Update | China raises money market rates to stabilise yuan and outflow, after Fed’s move
PBOC lifts reverse repo rate by 10 basis points, injects fresh funds of 303 billion yuan through medium-term lending facility
The People’s Bank of China raised its monetary market rate for the second time this year, and injected fresh funds into the country’s banking system, to stabilise the currency and ease capital outflow pressure, after the quarter-point rate increase by the US Federal Reserve overnight.
The PBOC raised the reverse repo rate by 10 basis points on Thursday, and injected 303 billion yuan (US$44 billion) of funds into 17 of mainland China’s financial institutions via the medium-term lending facility (MLF), setting the six-month MLF rate at 3.05 per cent and the one-year MLF at 3.2 per cent, according to a statement on the central bank’s website.

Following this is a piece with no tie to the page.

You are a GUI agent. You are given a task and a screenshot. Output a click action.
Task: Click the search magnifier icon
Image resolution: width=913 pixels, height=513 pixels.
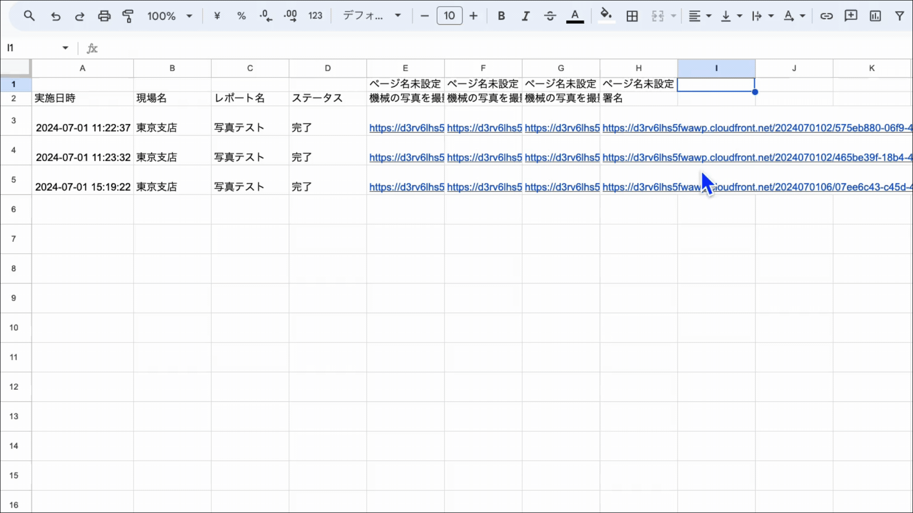(29, 16)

The MLF tool was first introduced in 2014 to help commercial and policy banks maintain liquidity by allowing them to borrow from the central bank.
The reverse repo, or repurchase, is a process whereby the central bank buys securities from banks through bidding with an agreement to sell them back in the future. The PBOC conducted 80 billion yuan of reverse repos on Thursday.
The purchase rate for seven-day reverse repos worth 20 billion yuan was set at 2.45 per cent, 10 basis points higher than 2.35 per cent set on Wednesday, while 14-day contracts worth 20 billion yuan were set at 2.6 per cent, up from 2.5 per cent on Wednesday.